STUDY TEXT -
----

01 July 2015

The End of Religious Liberty?

Texas Attorney General Ken Paxton has advised county clerks in that state that they may, in defense of their religious liberty, refuse to issue marriage licenses to same-sex couples, despite the United States Supreme Court's ruling, in Obergefell v. Hodges, that the Constitution requires the several States to issue such licenses to same-sex couples, as well as recognizing marriages between same-sex couples contracted in other States. Paxton's reasoning was that public officials, including those whose official duties are ministerial in nature (i.e., the official is not at discretion to refuse to discharge their official duty - namely, the issuing of marriage licenses to qualified applicants), cannot be forced to violate their conscience, or their religious principles, by performing an official act that conflicts with such religious principles. This is "defense of religious liberty," as it is practiced in 21st-century America.


It may prove to be the ultimate irony of the "religious liberty" debate in this country, that the robust defense of public officials's religious liberty may lead, ultimately, to the erosion, even the very elimination, of religious liberty for ALL citizens, not just public officials. Paxton has set the State of Texas sliding down a slippery slope, the bottom of which, though by no means near - yet - may nonetheless be seen clearly. Such a bottom would be completely contrary to Paxton's intent, and that of others of his intellectual disposition. Nonetheless, while an unintended consequence, it would prove to be a consequence that must be accepted, if our society continues down that slope.


Defending a public official's "religious liberty" to refuse to perform an official, ministerial act is a course of action without end. If a Christian county clerk may refuse to issue a marriage license to a same-sex couple, what is to prevent a Jehovah's Witness building inspector from refusing to issue a building permit to a Catholic organization, for the construction of a new church? What is to prevent a religious homeschooling advocate from refusing to grant a permit to a private charter academy, to open and operate their school? The latter example would pit two conservative constituencies - religious conservatives, and private entities performing formerly-public functions - against each other, a delicious refinement of the principle of "beware what you wish for; you may get it."


Shall our society embrace the spectacle of a Muslim DMV official denying a Jewish - or Christian, for that matter! - applicant for a Commercial Driver License, or vice versa? Shall a Baptist, serving on a professional-licensure board, be allowed to deny a professional license to a Mormon applicant, regardless of the applicant's sexual orientation? To expand the metaphor, shall a medical, or other allied-healthcare licensing board chair, suffering from the heebie-jeebies at the prospect of a homosexual applicant performing any of the activities of a healthcare provider, be allowed to indulge their aversion by denying the license? What if the only evidence of a physician's homosexuality is the fact that he, or she, holds a marriage license authorizing marriage to another person of the same sex? What will be the scope of public officials's right to claim a "religious liberty" exemption from the exercise of their ministerial function?

----

EXTRACTED INFORMATION -
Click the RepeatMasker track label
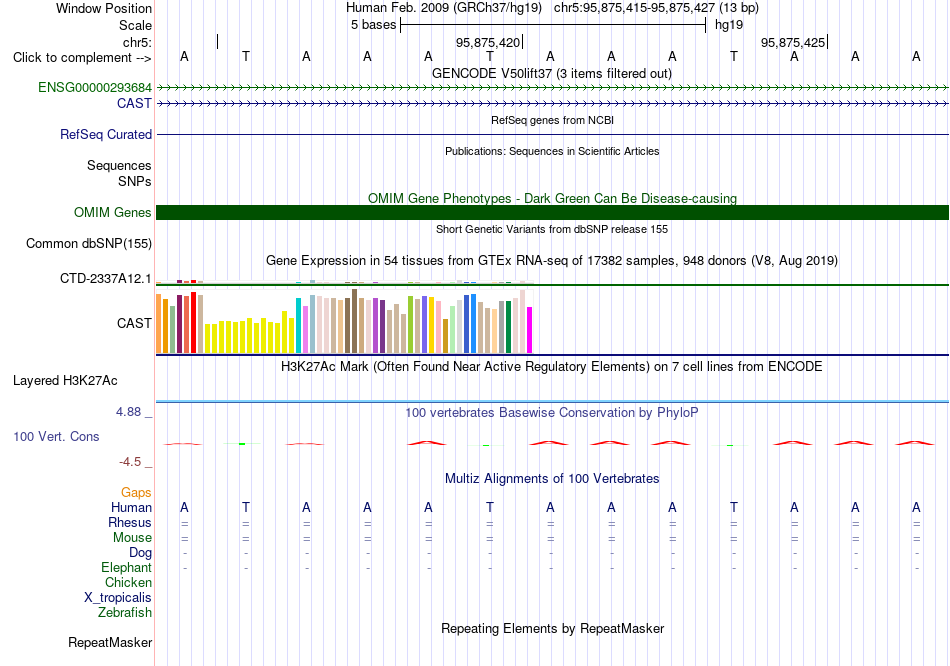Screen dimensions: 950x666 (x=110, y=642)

----

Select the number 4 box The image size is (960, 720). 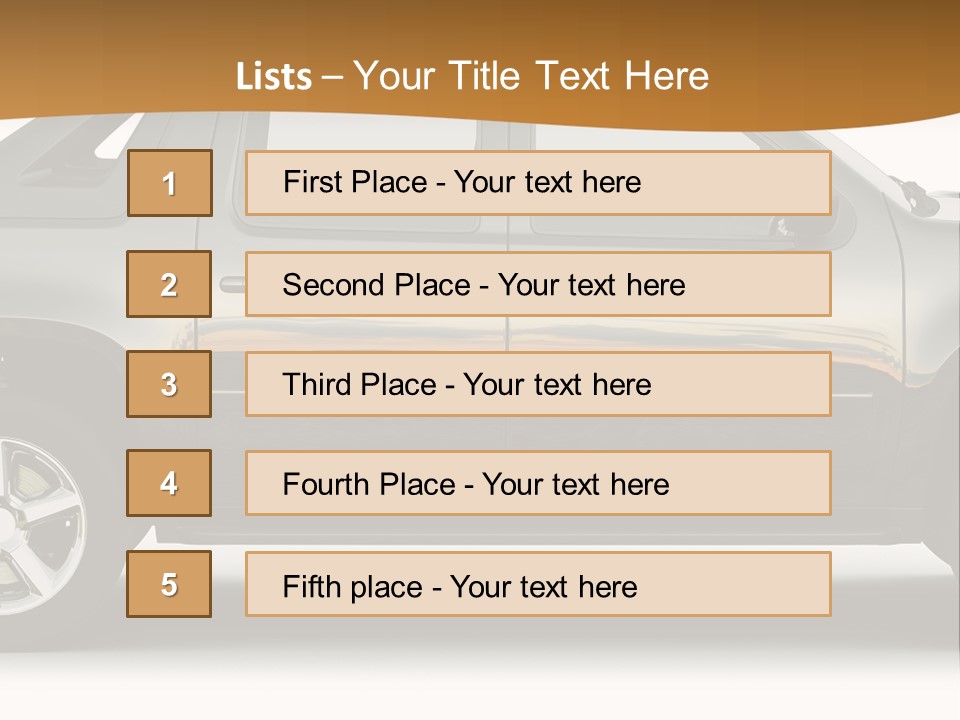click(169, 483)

----

WORK TO COMPLETE -
1. List every religious group the religious liberty essay names in its hypothetical examples of public officials and applicants.
2. Reproduce word for word the stretch of the religious liberty essay from "It may prove" through "down that slope.".
The items that come after the essay are not needed for this work.

LIST OF SOLUTIONS -
1. Christian, Jehovah's Witness, Catholic, Muslim, Jewish, Baptist, Mormon

2.
It may prove to be the ultimate irony of the "religious liberty" debate in this country, that the robust defense of public officials's religious liberty may lead, ultimately, to the erosion, even the very elimination, of religious liberty for ALL citizens, not just public officials. Paxton has set the State of Texas sliding down a slippery slope, the bottom of which, though by no means near - yet - may nonetheless be seen clearly. Such a bottom would be completely contrary to Paxton's intent, and that of others of his intellectual disposition. Nonetheless, while an unintended consequence, it would prove to be a consequence that must be accepted, if our society continues down that slope.